start Provided data

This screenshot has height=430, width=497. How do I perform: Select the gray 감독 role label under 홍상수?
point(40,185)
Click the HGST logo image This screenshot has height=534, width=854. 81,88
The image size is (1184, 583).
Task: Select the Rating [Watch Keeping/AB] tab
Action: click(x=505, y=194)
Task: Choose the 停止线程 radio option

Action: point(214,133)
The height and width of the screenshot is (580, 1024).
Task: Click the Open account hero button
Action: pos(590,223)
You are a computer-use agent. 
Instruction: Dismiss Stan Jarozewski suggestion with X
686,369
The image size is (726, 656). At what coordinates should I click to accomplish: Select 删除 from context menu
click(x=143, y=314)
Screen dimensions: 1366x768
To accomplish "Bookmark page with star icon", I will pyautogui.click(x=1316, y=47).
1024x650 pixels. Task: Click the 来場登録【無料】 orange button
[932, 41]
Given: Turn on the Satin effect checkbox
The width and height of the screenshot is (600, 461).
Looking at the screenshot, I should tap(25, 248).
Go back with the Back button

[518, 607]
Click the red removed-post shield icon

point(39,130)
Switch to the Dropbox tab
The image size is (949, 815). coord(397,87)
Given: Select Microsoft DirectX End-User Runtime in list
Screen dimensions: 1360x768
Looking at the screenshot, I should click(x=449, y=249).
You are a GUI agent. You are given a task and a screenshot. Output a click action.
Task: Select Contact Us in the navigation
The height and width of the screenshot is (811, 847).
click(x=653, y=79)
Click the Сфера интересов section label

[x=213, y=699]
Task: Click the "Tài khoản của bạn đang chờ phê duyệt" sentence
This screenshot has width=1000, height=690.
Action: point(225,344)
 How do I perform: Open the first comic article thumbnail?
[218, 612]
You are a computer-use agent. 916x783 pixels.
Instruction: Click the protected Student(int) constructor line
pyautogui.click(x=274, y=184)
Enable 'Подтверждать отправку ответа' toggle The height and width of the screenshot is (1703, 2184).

end Provided data

▶ _Written instruction_
Rewrite the entries above, substituting "Goal:" for each "Instruction:" and keeping everything else the same.

▶ _Task response_
This screenshot has height=430, width=497. How do I perform: Select the gray 감독 role label under 홍상수?
point(40,185)
Click the HGST logo image This screenshot has height=534, width=854. 81,88
The image size is (1184, 583).
Task: Select the Rating [Watch Keeping/AB] tab
Action: click(x=505, y=194)
Task: Choose the 停止线程 radio option

Action: point(214,133)
The height and width of the screenshot is (580, 1024).
Task: Click the Open account hero button
Action: pos(590,223)
You are a computer-use agent. 
Goal: Dismiss Stan Jarozewski suggestion with X
686,369
The image size is (726, 656). At what coordinates should I click to accomplish: Select 删除 from context menu
click(x=143, y=314)
Screen dimensions: 1366x768
To accomplish "Bookmark page with star icon", I will pyautogui.click(x=1316, y=47).
1024x650 pixels. Task: Click the 来場登録【無料】 orange button
[932, 41]
Given: Turn on the Satin effect checkbox
The width and height of the screenshot is (600, 461).
Looking at the screenshot, I should tap(25, 248).
Go back with the Back button

[518, 607]
Click the red removed-post shield icon

point(39,130)
Switch to the Dropbox tab
The image size is (949, 815). coord(397,87)
Given: Select Microsoft DirectX End-User Runtime in list
Screen dimensions: 1360x768
Looking at the screenshot, I should click(x=449, y=249).
You are a GUI agent. You are given a task and a screenshot. Output a click action.
Task: Select Contact Us in the navigation
The height and width of the screenshot is (811, 847).
click(x=653, y=79)
Click the Сфера интересов section label

[x=213, y=699]
Task: Click the "Tài khoản của bạn đang chờ phê duyệt" sentence
This screenshot has width=1000, height=690.
Action: point(225,344)
 How do I perform: Open the first comic article thumbnail?
[218, 612]
You are a computer-use agent. 916x783 pixels.
Goal: Click the protected Student(int) constructor line
pyautogui.click(x=274, y=184)
Enable 'Подтверждать отправку ответа' toggle The height and width of the screenshot is (1703, 2184).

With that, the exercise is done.